Appliqué à notre situation :

Les violences psychologiques ou physiques sont causalité directe si ces violences sont déterminantes du suicide du conjoint

Les violences psychologiques ou physiques sont causalité indirecte si ces violences ont permis la réalisation du suicide, ou si le mis en cause n’a pas prévu de mesure permettant de l’éviter.

Ces textes, complexes, ont été élaborés pour des situations de type accidentelles matérielles, et en aucun cas pour les cas de violences psychologiques. Les utiliser pour les suicides de conjoint ajoute, à la subtilité de la situation des violences intra‐familiales, des subtilités juridiques inadaptées à la situation.
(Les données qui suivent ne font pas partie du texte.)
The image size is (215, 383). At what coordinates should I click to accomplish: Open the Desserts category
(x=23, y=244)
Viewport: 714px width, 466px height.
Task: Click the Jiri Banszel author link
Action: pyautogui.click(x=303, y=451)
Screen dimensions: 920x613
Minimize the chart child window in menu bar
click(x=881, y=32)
En outre, qualifier le suicide provoqué d’homicide involontaire supposerait de pouvoir qualifier les violences psychologiques, voire physiques, d’ « imprudences », nonobstant leur irréductible caractère volontaire. Cette qualification doit donc être écartée.
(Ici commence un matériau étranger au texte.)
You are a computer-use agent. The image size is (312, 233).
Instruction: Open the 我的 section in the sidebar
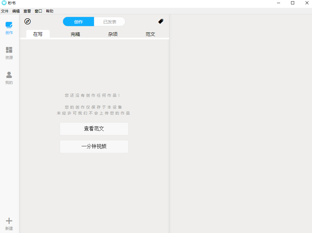click(9, 77)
4) Pourrait être envisagée la mise en danger d’autrui, mais la lecture du texte d’incrimination exclu d’emblée une quelconque application au suicide de conjoint. En effet, l’article 223‐1 n’incrimine qu’une exposition à un risque immédiat de mort « par la violation manifestement délibérée d’une obligation particulière de prudence ou de sécurité imposée par la loi ou le règlement ». Ne sont envisagées ici que les obligations de sécurité et de prudence d’ordre techniques.
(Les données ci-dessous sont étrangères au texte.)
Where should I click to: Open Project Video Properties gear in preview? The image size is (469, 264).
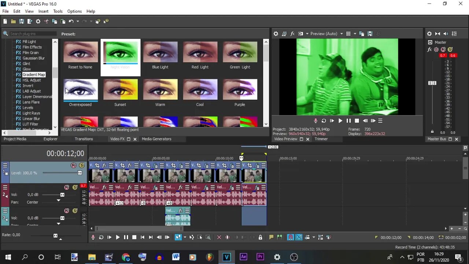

5) L’infraction des violences volontaires ayant entraîné la mort sans intention de la donner, dites souvent « coups mortels », est incriminée dans l’article 222‐7 du Code pénal ; les peines sont aggravées par l’article 222‐8 lorsqu’elles ont été commises par le conjoint, concubin ou partenaire de PACS.

-> Pour incriminer le suicide de conjoint, il est donc préférable de partir de l’existant en l’amendant de la manière la plus simple possible.

La réflexion s’est appuyée sur le droit positif qui était doté d’un texte incriminant le harcèlement de conjoint, base possible à l’incrimination du suicide provoqué par un conjoint.

Et un pas de géant a été accompli, dix ans après la reconnaissance des violences psychologiques dans le couple : le suicide forcé est entré dans le code pénal (art. 222‐33‐2‐1) au même titre que l’emprise. Le Parlement a adopté définitivement (loi n°2020‐936 du 30 juillet 2020) la loi visant à protéger les victimes de violences conjugales.

Article 222‐33‐2‐1 du code pénal

Le fait de harceler son conjoint, son partenaire lié par un pacte civil de solidarité ou son concubin par des propos ou comportements répétés ayant pour objet ou pour effet une dégradation de ses conditions de vie se traduisant par une altération de sa santé physique ou mentale est puni de trois ans d’emprisonnement et de 45 000 € d’amende lorsque ces faits ont causé une incapacité totale de travail inférieure ou égale à huit jours ou n’ont entraîné aucune incapacité de travail et de cinq ans d’emprisonnement et de 75 000 € d’amende lorsqu’ils ont causé une incapacité totale de travail supérieure à huit jours ou ont été commis alors qu’un mineur était présent et y a assisté.

Les mêmes peines sont encourues lorsque cette infraction est commise par un ancien conjoint ou un ancien concubin de la victime, ou un ancien partenaire lié à cette dernière par un pacte civil de solidarité.

Les peines sont portées à dix ans d’emprisonnement et à 150 000 € d’amende lorsque le harcèlement a conduit la victime à se suicider ou à tenter de se suicider.